» **Instructions to follow**
Note the line containing "Run the SQL query with play button"; from it through the last line below, give only those lines again, exactly, both ends included, skipping pictures.

» **Data listing**
+--

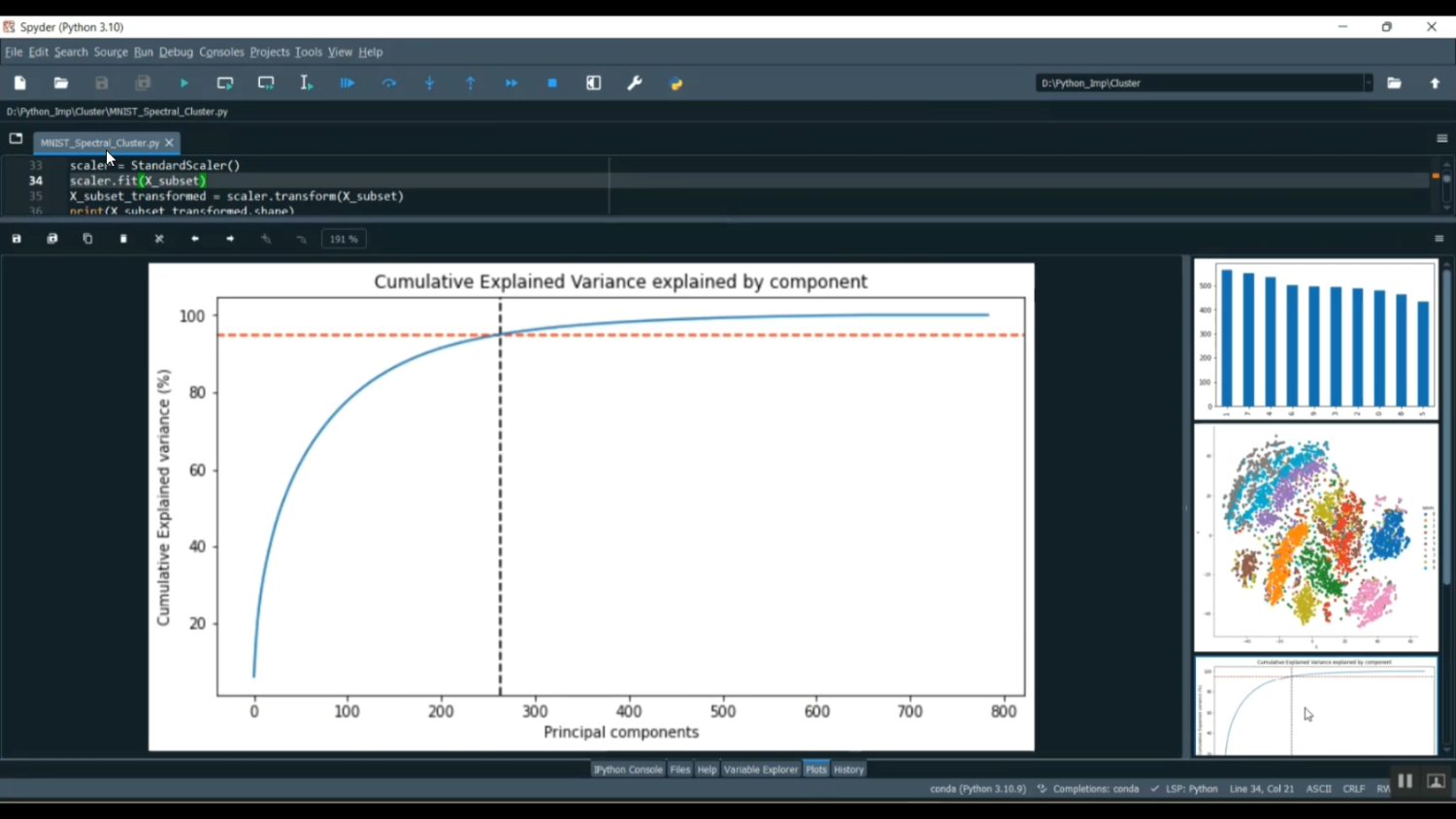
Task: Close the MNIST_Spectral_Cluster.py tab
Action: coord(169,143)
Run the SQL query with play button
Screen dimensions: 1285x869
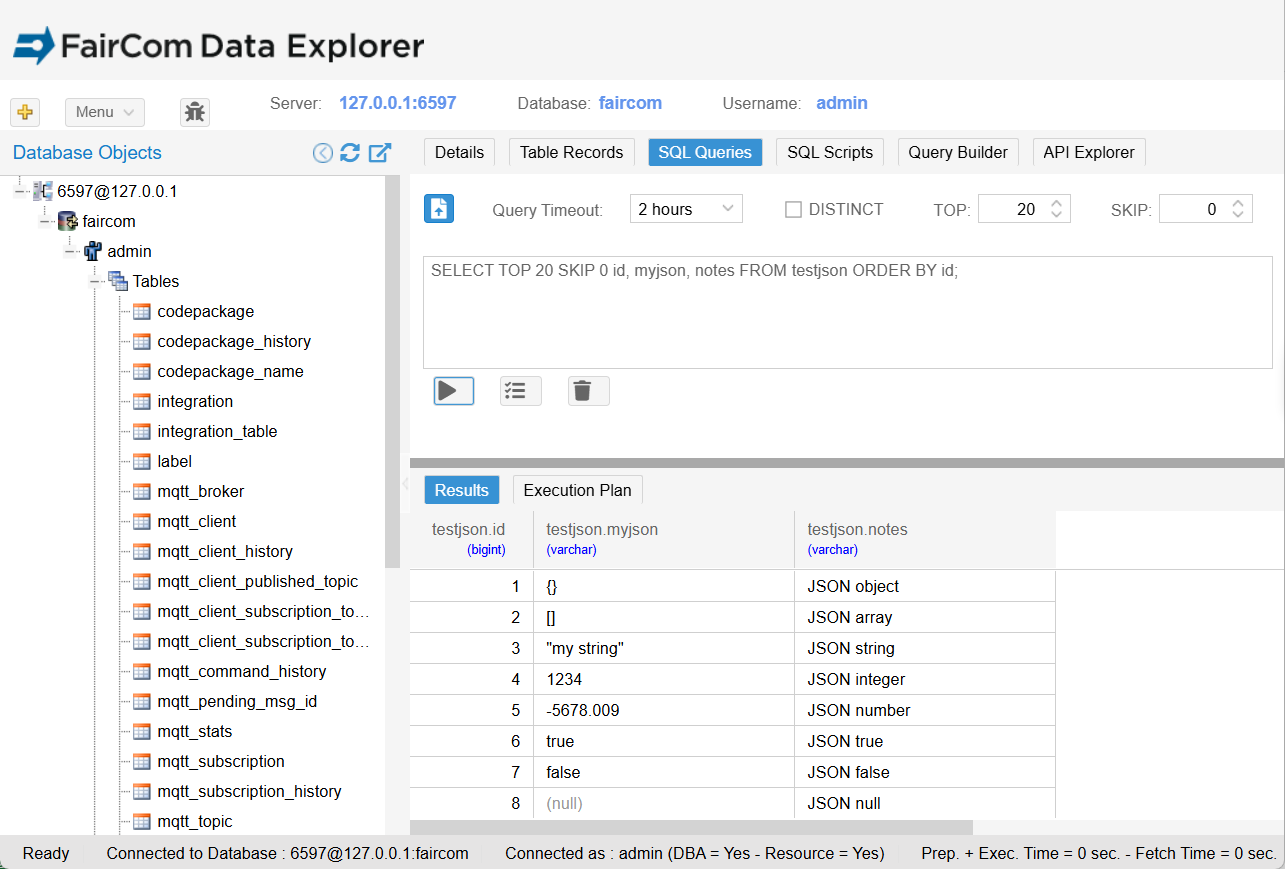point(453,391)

+--

» **Response**
Run the SQL query with play button
Screen dimensions: 1285x869
point(453,391)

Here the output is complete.